糖尿病黄斑浮腫に対する術前治療の有無による硝子体手術成績の比較
新沢 知広1), 新井 みゆき1), 高綱 陽子1)2), 忍足 俊幸1), 佐藤 栄寿1), 山本 修一1)
1)千葉大学大学院医学研究院眼科学
2)千葉労災病院眼科

目的:びまん性糖尿病黄斑浮腫に対する硝子体手術成績について,術前にトリアムシノロンアセトニドテノン嚢下注射(STTA),マイクロパルスダイオードレーザー閾値下凝固(SMDLP),ベバシズマブ硝子体内注射(IVB)の治療を施行した群と術前治療なしに手術を施行した群で比較する.

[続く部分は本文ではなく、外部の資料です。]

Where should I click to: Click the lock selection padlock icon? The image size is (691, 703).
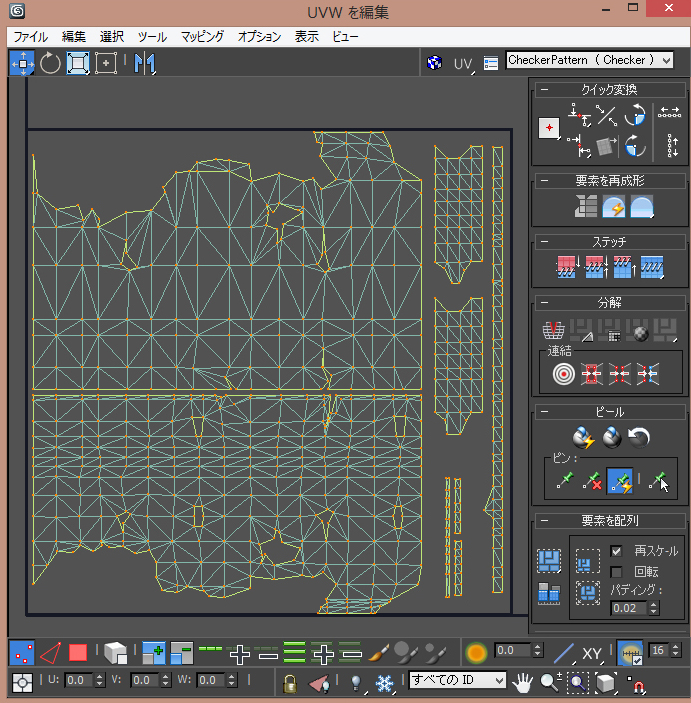289,682
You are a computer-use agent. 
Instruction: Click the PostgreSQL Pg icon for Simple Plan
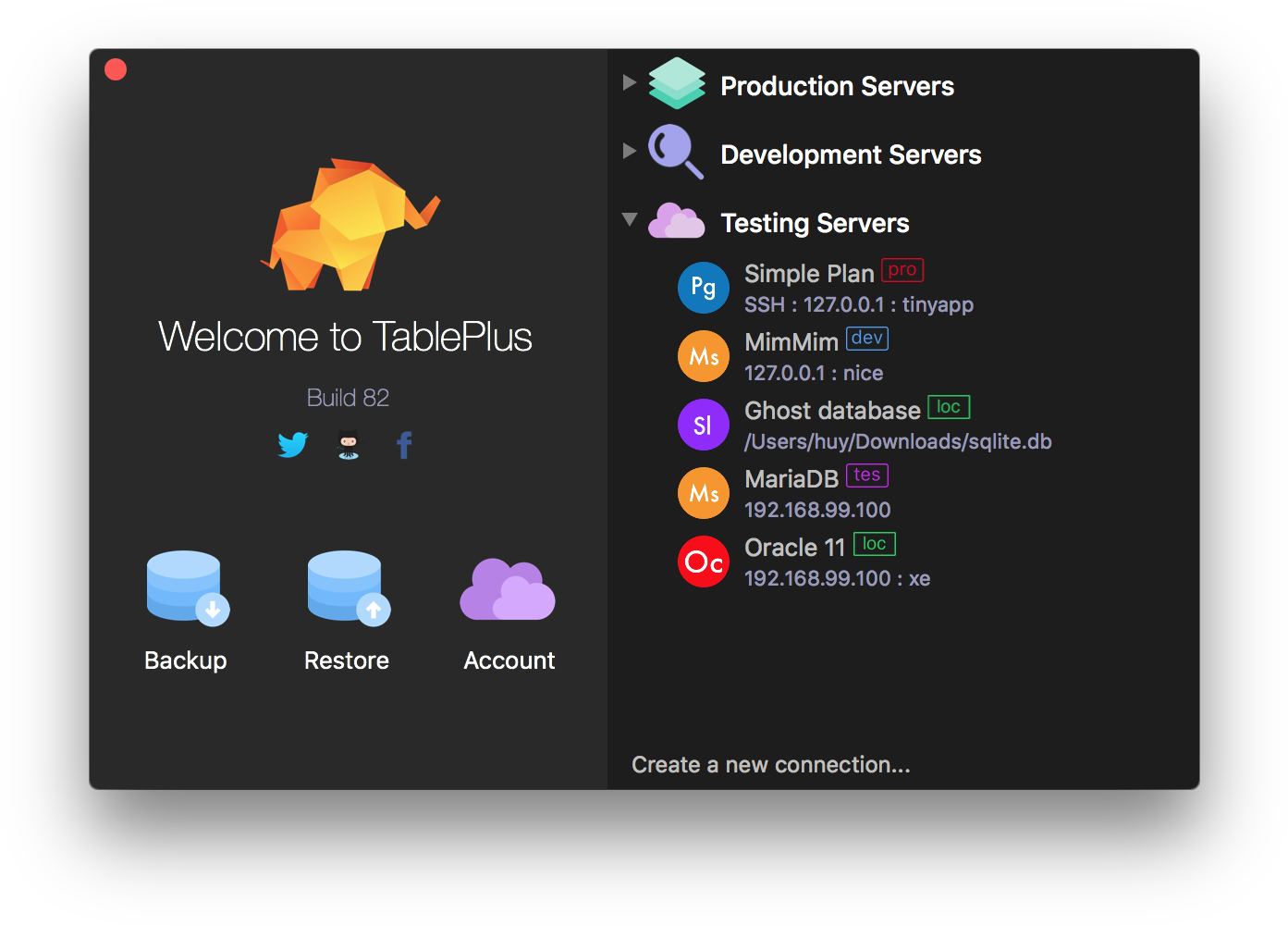click(x=704, y=288)
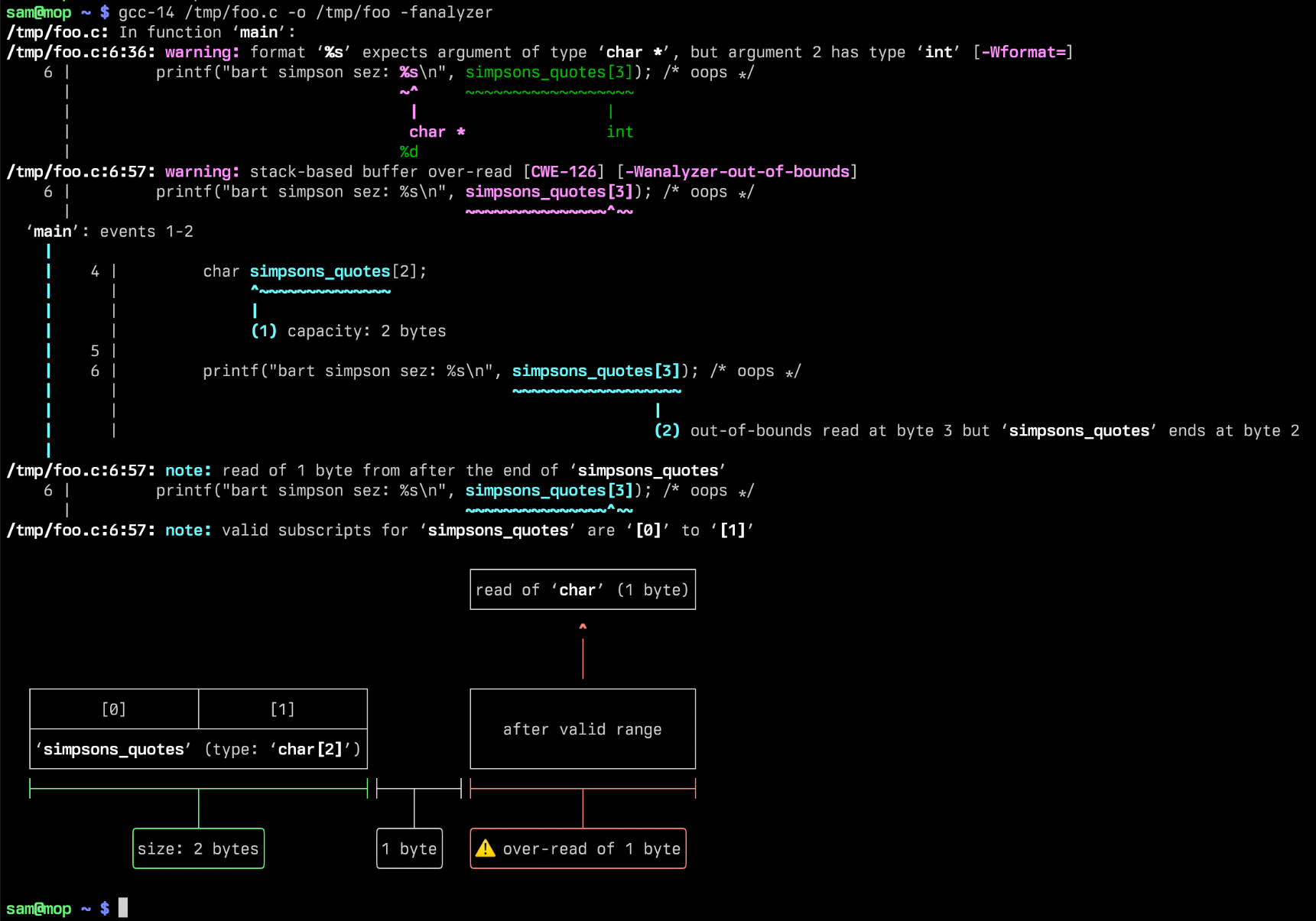
Task: Select the 'over-read of 1 byte' text
Action: [591, 848]

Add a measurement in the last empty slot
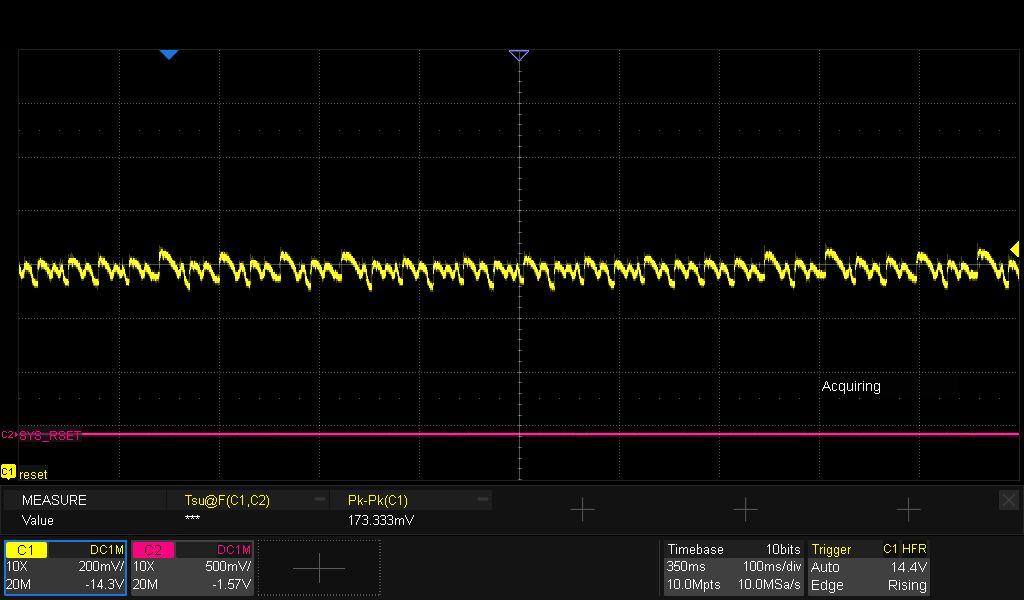tap(908, 510)
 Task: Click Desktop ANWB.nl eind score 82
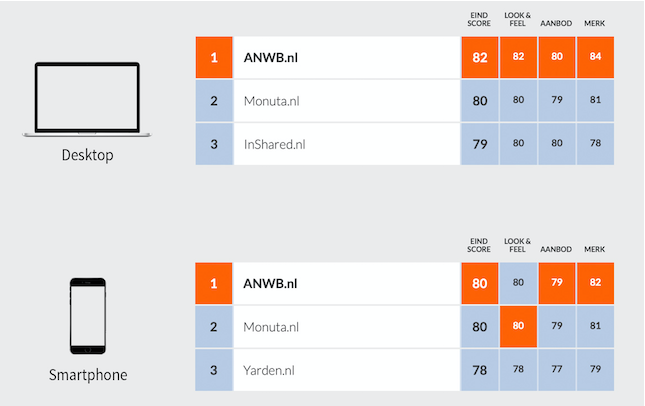tap(480, 57)
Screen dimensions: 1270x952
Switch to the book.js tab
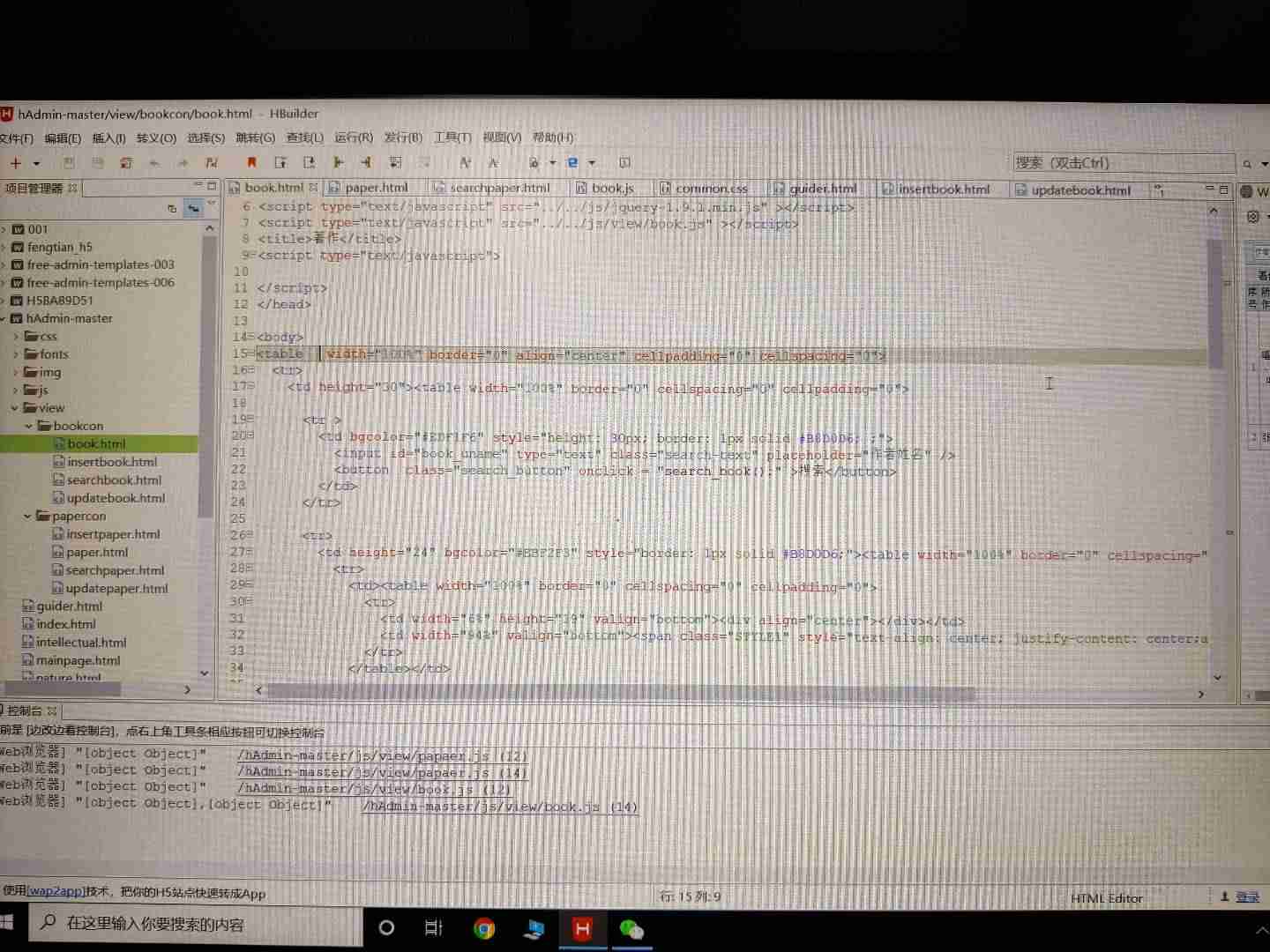pos(612,188)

対象と方法:びまん性糖尿病黄斑浮腫に対して硝子体手術を施行し,術後6か月以上の経過観察が可能であった43例46眼を対象とした.STTA,SMDLP,IVBの治療後に手術を施行した19例20眼(前治療あり群),前治療のない24例26眼(前治療なし群)について,視力と中心窩網膜厚で比較検討した.
結果:両群ともに,視力は術後3か月より,中心窩網膜厚は術後1か月より有意に改善した(p<0.001).両群間の比較では有意差はみられなかった.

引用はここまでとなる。